‘’Felsefe,
şahsiyet yapıcıdır.’’ Nurettin Topçu
“Yaptığınız işin felsefesini
bilmezseniz-yapmazsanız, sadece basit bir teknisyen olarak kalırsınız.’’ Nietzsche
Gençlik
okumuş, okuyor evet ama cahil. Okuyan cahil olur mu, kalır mı? Maalesef okuyan
da cahil kalır hatta en cahiller okumuşlar arasından çıkarlar. İnsanlığı batıranlar,
perişan edenler kimlerdir?
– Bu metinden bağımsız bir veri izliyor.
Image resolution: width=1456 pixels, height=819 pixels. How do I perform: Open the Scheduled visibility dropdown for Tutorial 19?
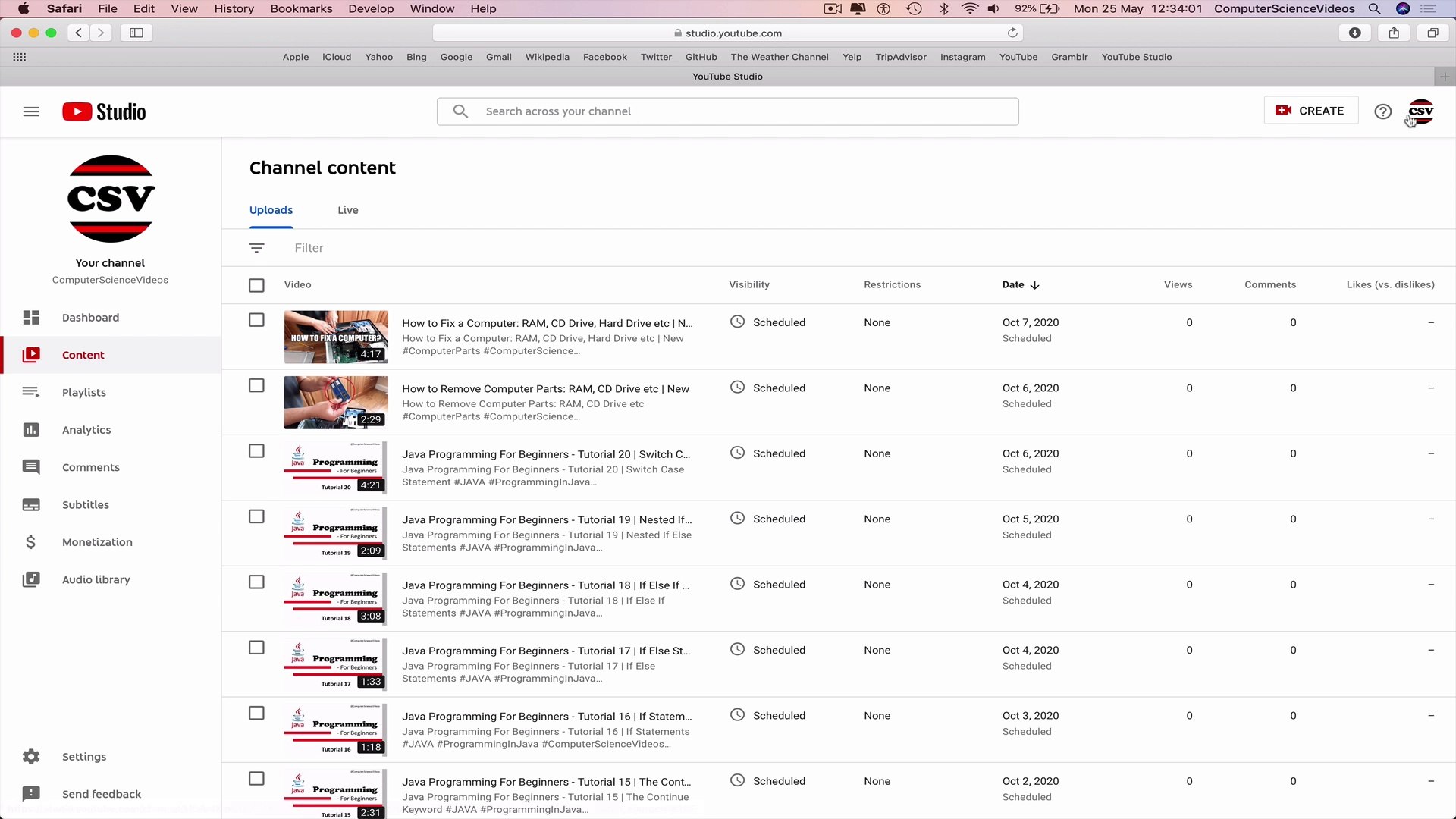[767, 519]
Politikacılar, bilim adamları, ilim adamları değil
mi? Bunlar okumamışlar mı? Çünkü hayat, meslek bilgisi değildir, meslek
bilgisinden ibaret değildir hatta mesleki bilgiyle hiç ilintili değildir. Hayat,
çok farklı bir alandır. Adam profesör olmuştur ama cehaletin karanlığında
dolaşıyordur, böyleleri yok mu, haddinden çok, ekranlara ve siyasi arenaya
bakın kifayet eder. Zaten bu tür cahillerdir ki, gençliğinde cahil kalmasının
en büyük müsebbiplerindendirler ya. Evet, gençler, çok ciddi üniversiteleri
kazanmışlar, okuyorlar, okuyup bitirecekler ama ne hazindir ki hayat yolunda bu
şekilde yürürlerse hep cahil olarak yürüyüp gidecekler ve asla
aydınlanamayacaklar. Ve ne hazindir ki, hepte kandırılacaklar hem de
kutsadıkları olgular kullanılarak. Yine ne hazindir ki, kendilerinden de cahil
yapılar, şahıslar tarafından kandırılacaklar. Zaten bizatihi onlar tarafından
cahil bırakılmaktadırlar, sistemli ve programlı bir şekilde. (((Akışı bozmadan
bir misal verelim; kendi evinin yanmasını seyretmesi istenen, bir kova su alıp
dökmesi istenmeyen gençlik nasıl bu hale gelmiş olabilir ya da böylesi emirlere
nasıl tabi olabilir hatta böylesi vahim bir istekte bulunanlara nasıl olurda
saygı duyabilir, biat edebilir?))) Bu tespitimi rastgele yapmıyorum, yoğun bir
gençlik kitlesini gözlemleyerek yapıyorum. Hem de müzakere gözlemleri
neticesinde yapıyorum bu analizi. Yemin ediyorum ciddi anlamda cahil bir
gençlikle karşı karşıyayız. Gerçekten çok cahil bir gençlikle karşı karşıyayız,
böyle söylediğim için kızabilirsiniz ama lütfen kusura bakmayın ortadaki
gerçekliği görmezden gelemem, söylerken de içim sızlıyor. Burada maksadım
kötülemek, ayıplamak değil, bir olguyu sarih olarak izah ve izhar etmek. Hastalığı
teşhis ve tespit edip tedavi edilmesini sağlamaktır gayem. Sarsmak ve kendine
getirmek gibi bir niyet taşıyorum ve taşıdığım bu niyetin kötü olduğunu
düşünmüyorum, en azından riyakâr ve sahtekâr değilim. Gerçeği ya da gerçekliği
kaya gibi ortaya koyuyorum ki, mesele anlaşılsın ve çözüm bulunsun. Ne
sorduğunu bilmeyen, ne soracağını düşünemeyen, aldığı cevabı anlamayan bir
gençlik var. Sorgulamaktan aciz, dinlemekten bihaber, dinlediğini anlamaya
sonsuz uzak bir gençlik karşımızdaki gençlik. Çünkü gençlik maalesef okumaktan
çok uzak hatta okumaya düşmanmış gibi tavırlar içinde yahut bize yansıyan öyle
ama ateş olmayan yerden de duman çıkmazmış. Gençliğin hatta toplumun tüm
katmanlarının, özellikle felsefeyle hiçbir bağı yok ve bu sonsuz tehlikeli,
vahim bir durum. Zaten boş ve eylemsiz söylemler bunun kati bir hüccetidir. Gençliğin
bir an evvel behemehâl felsefeyle dostluk bağları, sevgi ağları kurması lazım.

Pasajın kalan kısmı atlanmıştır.